12. Are Grace and Isabel friends, despite their differences in social class and education? What kind of a person is Grace, and what does she bring to Isabel’s life? Is it surprising that a pragmatist like Grace would believe in spiritualism?

13. Isabel isn’t perfect, and she sometimes makes social errors in a moment of impulse. When she recommends kindness and honesty to Tomasso in the restaurant, she is reacting to her own uncertainty about Tomasso and his motives [p. 178]. Is he being dishonest with her and with Cat? Why is Isabel attracted to Tomasso? What are the subtle things that happen in Isabel’s mind during their conversation in the restaurant [pp. 176–84]?

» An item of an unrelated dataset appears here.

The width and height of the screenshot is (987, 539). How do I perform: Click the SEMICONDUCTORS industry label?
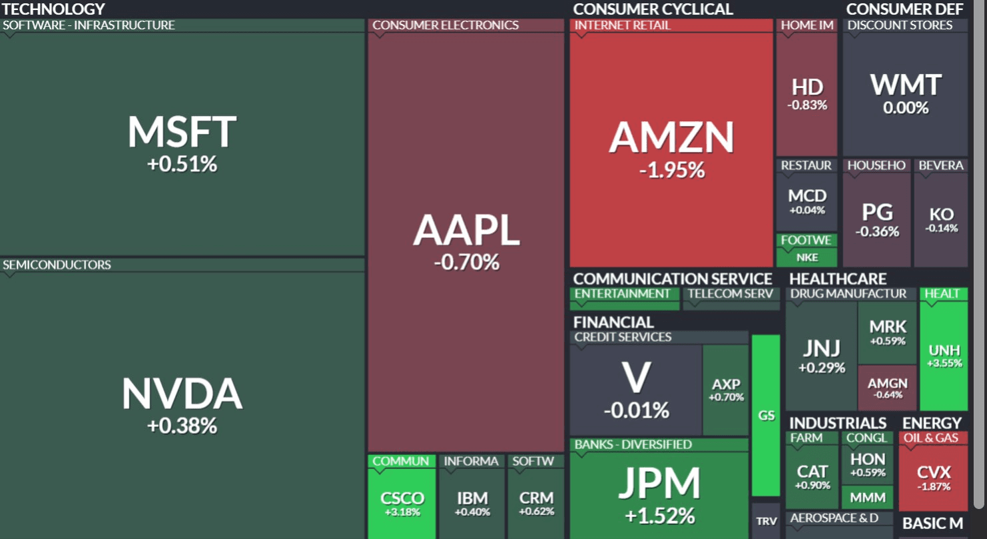coord(57,265)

14. Ian and Isabel have a conversation about Scottish poets in which Ian reflects on William Dunbar’s phrase “taken out of the country.”* How does McCall Smith’s prose style, as well as Isabel’s musings, reflect the importance of "clear good language” [p. 197]?

*For complete text of Dunbar’s poem, “Lament for the Mahers,” see http://www.bartleby.com/101/21.html

15. Jamie tells Isabel that he won’t take the job with the London Symphony because of Cat, and Isabel angers him by saying, “She won’t come back to you, Jamie. You can’t spend your life hoping for something that is never going to happen” [p. 225]. Is she right or wrong to say this? Does it seem that Jamie needs to understand what Isabel is trying to tell him?

16. What traits make Isabel a likeable character? What does her character tell readers about the ways in which ethical thinking can enter into the circumstances of everyday life?

17. Why is Brother Fox in the novel [pp. 100, 216–17, 261]? What does he represent? What is the effect of the novel’s ending?